Last week, as I waited in a doctor’s surgery waiting room, I observed a young boy and his mum enter the surgery. The boy, about 9 or 10 years old was wringing his hands and this didn’t escape his mother’s watchful eye. Kindly, she uncurled her son’s hands and asked him whether he had remembered his stress ball. Unfortunately he hadn’t, so after reassuring him of the fact they were there just for a consultation with the doctor, she got out her phone and started played games with him to keep his mind off the upcoming appointment.
As I watched the interaction between the mother and her anxious son, it made me think about the nature of anxiety and our culture that seems to both cause and encourage anxiety. Over the past few months, as we awaited the arrival of our newest addition, and in the weeks since her birth, anxiety has been something I’ve actively had to fight against. I have clearly felt the battle between my flesh’s desire to control an uncontrollable situation and the Holy Spirit reminding me to “cast my cares on Him because He cares” for me (1 Peter 5:7). This tension between trusting a God who has even the hairs on my head numbered, and my anxiety, was made even harder with a culture that promotes control and the self-sufficient individual and fears any situation that cannot be controlled.
In Matthew 6:24-34, Jesus addresses anxiety as part of His Sermon on the Mount:
24 “No one can serve two masters, for either he will hate the one and love the other, or he will be devoted to the one and despise the other. You cannot serve God and money.
Do Not Be Anxious
25 “Therefore I tell you, do not be anxious about your life, what you will eat or what you will drink, nor about your body, what you will put on. Is not life more than food, and the body more than clothing? 26 Look at the birds of the air: they neither sow nor reap nor gather into barns, and yet your heavenly Father feeds them. Are you not of more value than they? 27 And which of you by being anxious can add a single hour to his span of life? 28 And why are you anxious about clothing? Consider the lilies of the field, how they grow: they neither toil nor spin, 29 yet I tell you, even Solomon in all his glory was not arrayed like one of these. 30 But if God so clothes the grass of the field, which today is alive and tomorrow is thrown into the oven, will he not much more clothe you, O you of little faith? 31 Therefore do not be anxious, saying, ‘What shall we eat?’ or ‘What shall we drink?’ or ‘What shall we wear?’ 32 For the Gentiles seek after all these things, and your heavenly Father knows that you need them all. 33 But seek first the kingdom of God and his righteousness, and all these things will be added to you.
34 “Therefore do not be anxious about tomorrow, for tomorrow will be anxious for itself. Sufficient for the day is its own trouble.”

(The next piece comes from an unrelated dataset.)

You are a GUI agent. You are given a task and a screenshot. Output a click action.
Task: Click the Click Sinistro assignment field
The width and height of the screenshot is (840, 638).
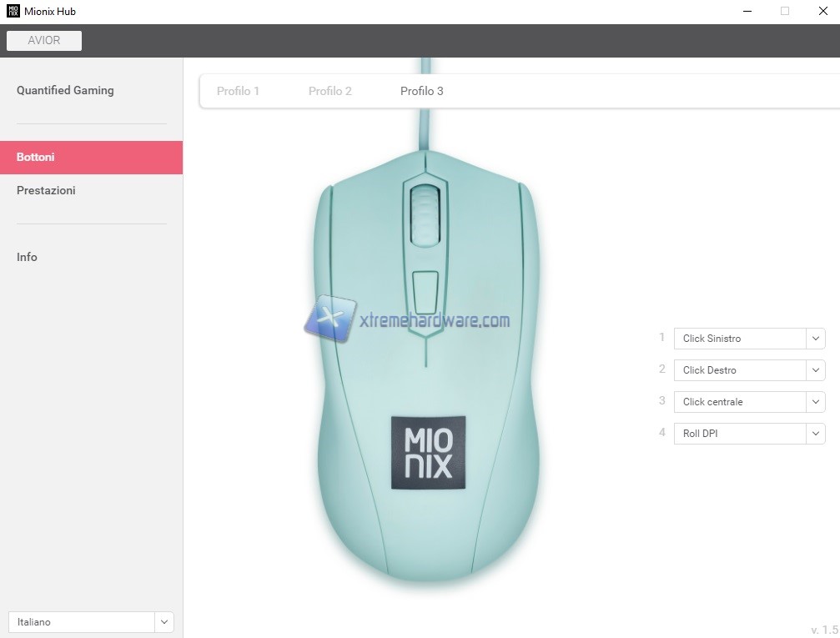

In these verses, we see that anxiety about the issues of life, particularly those surrounding finances, food and clothes, are not something foreign to those listening to Jesus’ speak, nor are they foreign to us. Yet here, Jesus reminds us that our “heavenly Father knows that we need them all.” (v. 32). Just as the waiting room mother could understand her son’s anxiety, yet encouraged him to take comfort in her presence, we too, are to take comfort in the fact the God of the universe knows what we need and is with us.
Jesus then goes on to instruct us to “seek first the kingdom of God and his righteousness” (v. 33). We aren’t to focus on the cares of the world, we are to cast them at His feet and then lift our eyes, seeking above all His kingdom. As we lift our eyes to God, our focus changes and the cares of the world quickly get put in their place.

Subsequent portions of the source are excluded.